→ Document segment
When it was first proposed, Alpers recalled, “The question on everybody’s mind was, how is everyone going to report to three, or, in my case, four different chairs?”

“I thought it to be a risky idea,” said Dean Fred Eiserling in his nominating letter, “but it has worked brilliantly, thanks largely to Annie’s visionary leadership. In her quiet and reasoned way, she reorganized the staff and especially the student support area into an efficient unit that serves the needs of six different majors in three separate departments.”

To Alpers, the key is the trust and support she shares with her two counterparts, Patty Johnson and Ken Sais. “They are wonderful to work with,” Alpers said. “Anyone can come right to any one of us with a problem. It will be resolved.”

Alpers is also credited with helping to build the core curriculum into one of the largest academic units at UCLA, serving 6,000 to 8,000 students annually, taught by more than 30 different faculty and some 150 teaching assistants.

“Annie has never lost sight of her main mission, the training of students. All decisions, large and small, are made with this in mind,” said Bob Simons, core chair.

Alpers, who plans to retire sometime in the next academic year, has also experienced UCLA as a faculty wife (she is married to History Professor Edward Alpers), the mother of children who attended elementary school here, the parent of a UCLA student and a UCLA Extension student herself.

But being a staff member has its rewards. “I just wish there were many, many more staff awards that could be given out,” she said.

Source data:

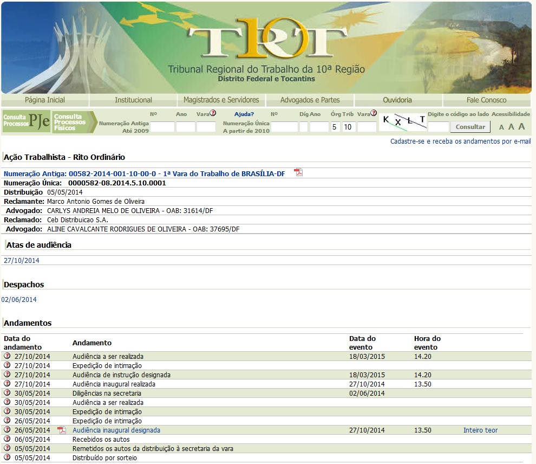
Task: Click help icon next to Numeração Única Vara
Action: click(374, 113)
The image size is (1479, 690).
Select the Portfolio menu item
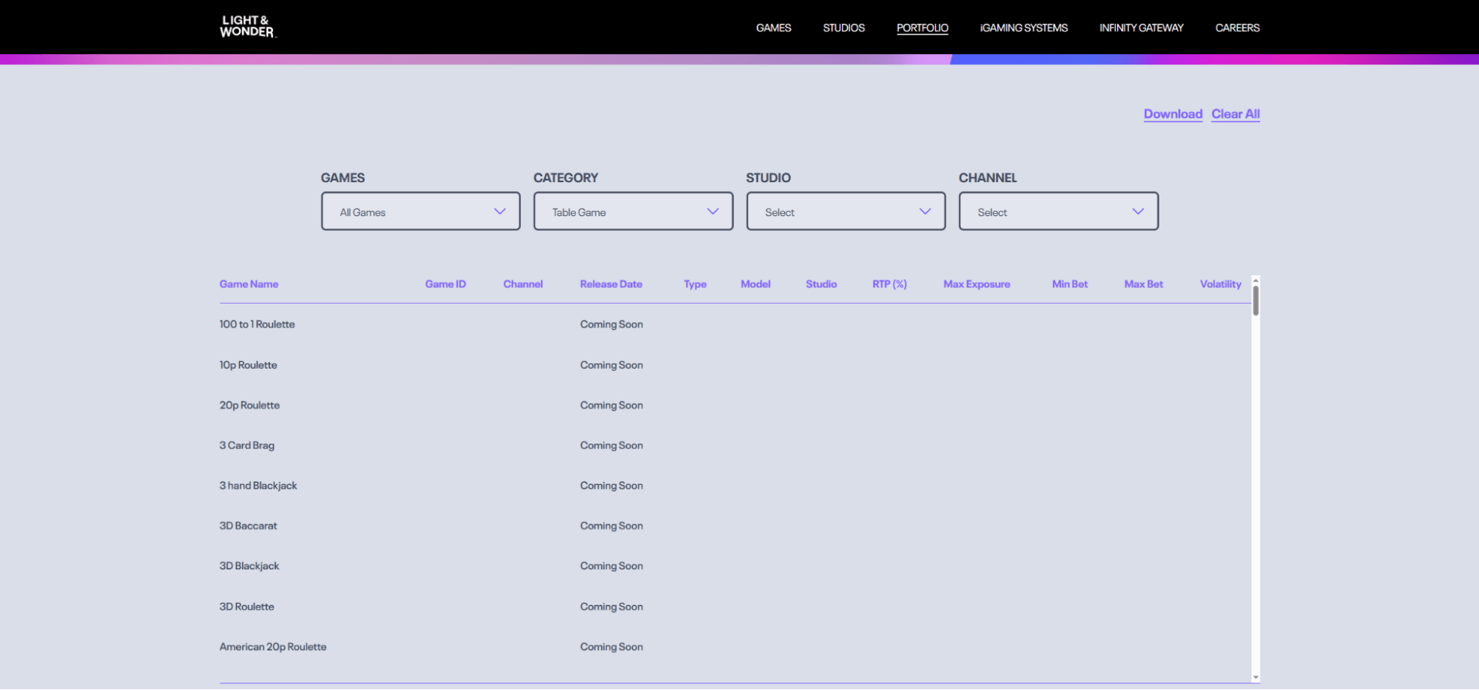click(x=923, y=28)
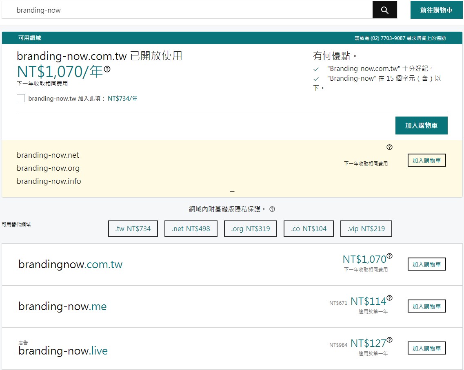Screen dimensions: 464x370
Task: Click the checkmark beside Branding-now.com.tw 十分好記
Action: pos(316,68)
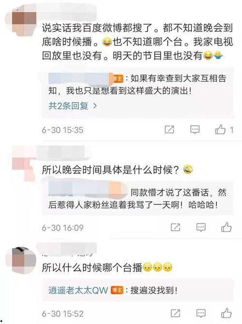Like the 6-30 15:52 comment
Viewport: 242px width, 324px height.
[227, 313]
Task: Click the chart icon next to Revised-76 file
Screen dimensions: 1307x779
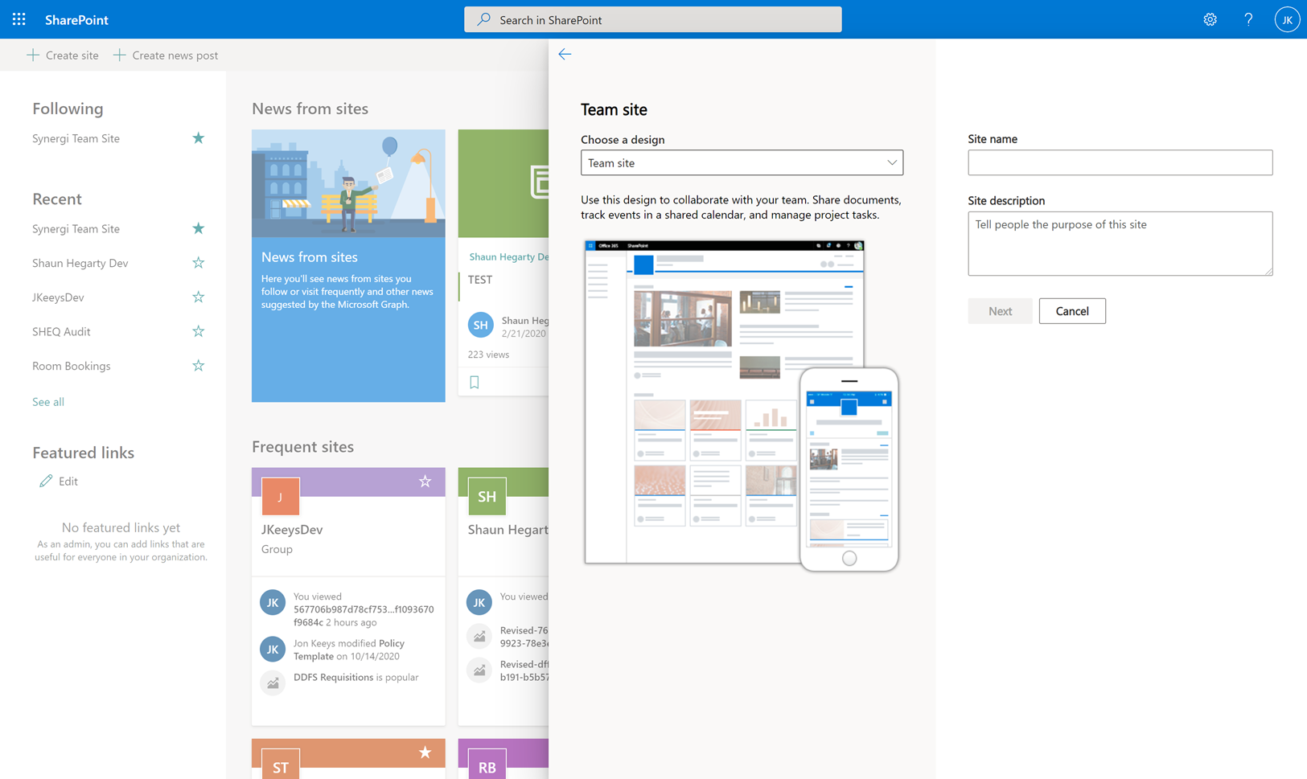Action: coord(479,636)
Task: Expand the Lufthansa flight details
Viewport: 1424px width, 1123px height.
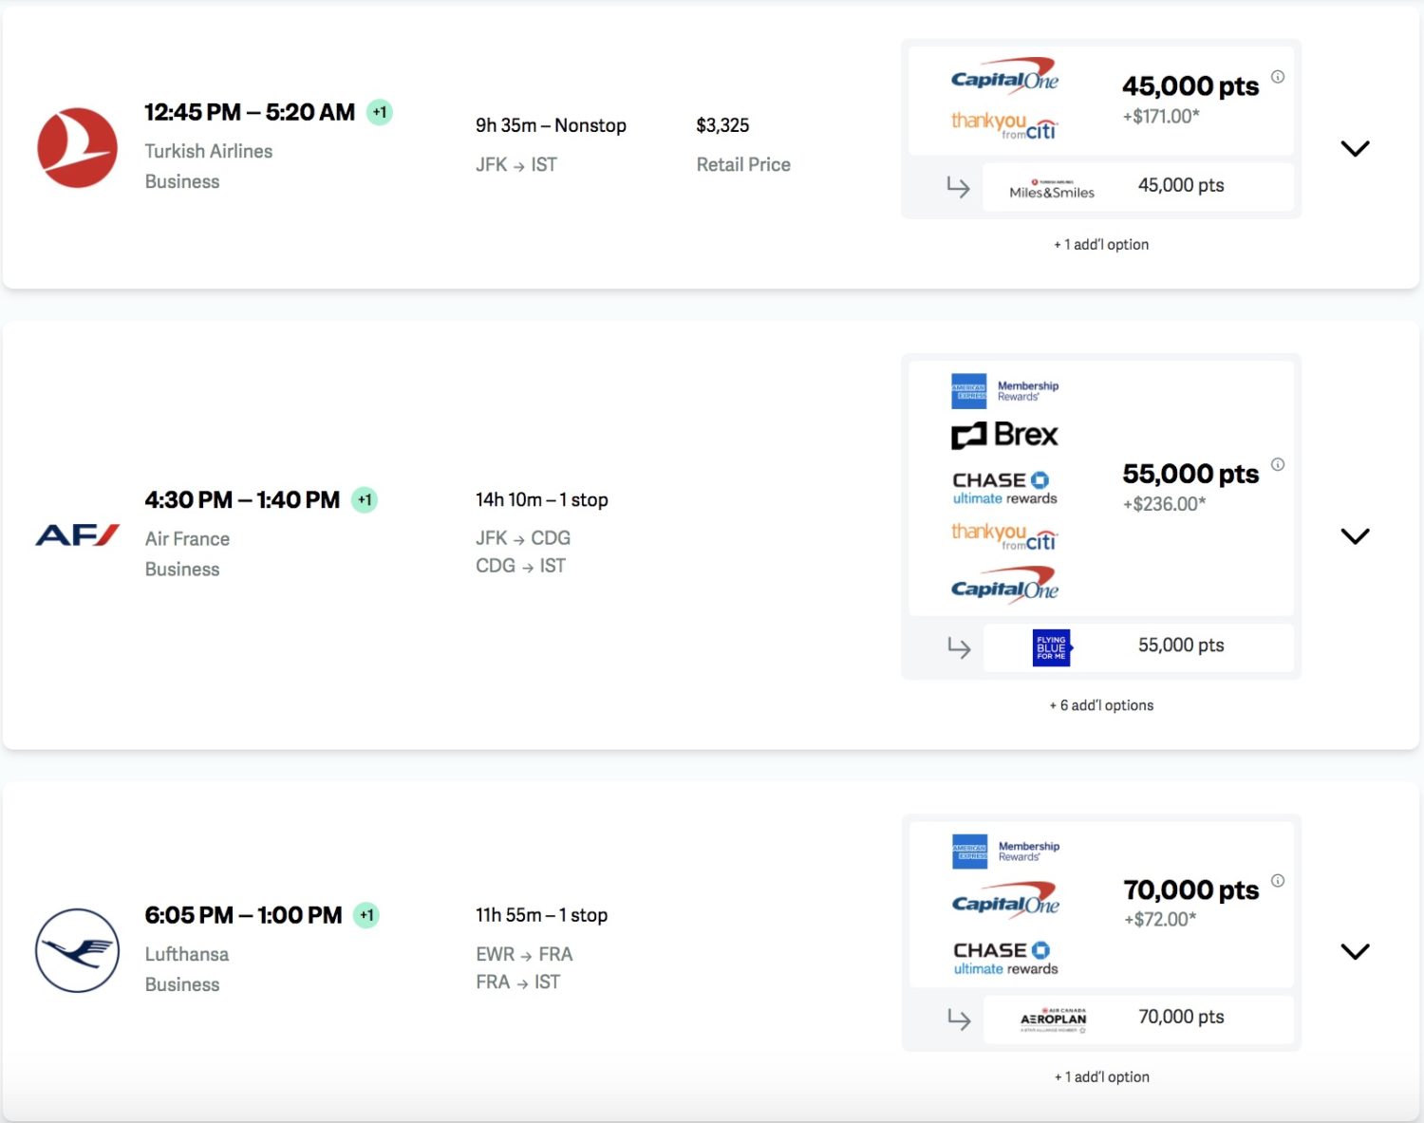Action: tap(1355, 951)
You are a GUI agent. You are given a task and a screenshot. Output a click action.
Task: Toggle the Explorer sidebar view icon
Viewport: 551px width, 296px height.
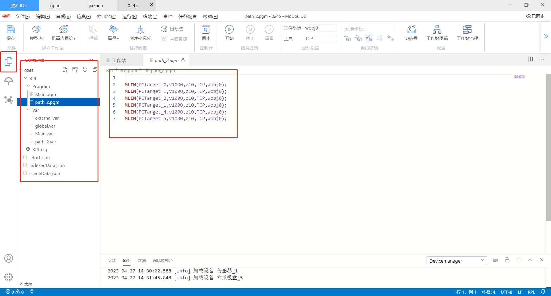(x=9, y=61)
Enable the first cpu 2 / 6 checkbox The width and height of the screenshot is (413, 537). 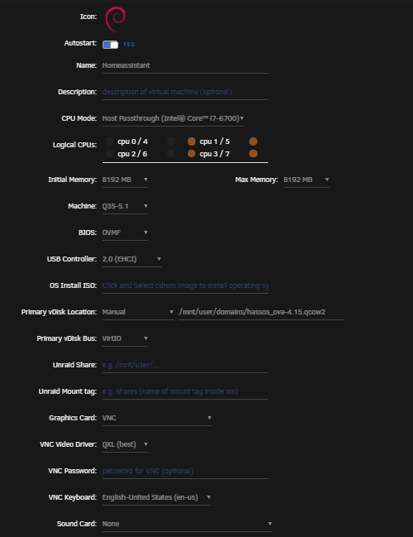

→ Jobs
a - In the Alpers profile, set down everything from "Alpers is also" down to "Simons, core chair.".
b - Answer these questions from the Alpers profile:
(i) Who wrote the nominating letter?
(ii) How many students does the core curriculum serve each year?
(iii) What are the names of Alpers's two counterparts?

→ Solutions to each task
a -
Alpers is also credited with helping to build the core curriculum into one of the largest academic units at UCLA, serving 6,000 to 8,000 students annually, taught by more than 30 different faculty and some 150 teaching assistants.

“Annie has never lost sight of her main mission, the training of students. All decisions, large and small, are made with this in mind,” said Bob Simons, core chair.

b -
(i) Dean Fred Eiserling
(ii) 6,000 to 8,000
(iii) Patty Johnson and Ken Sais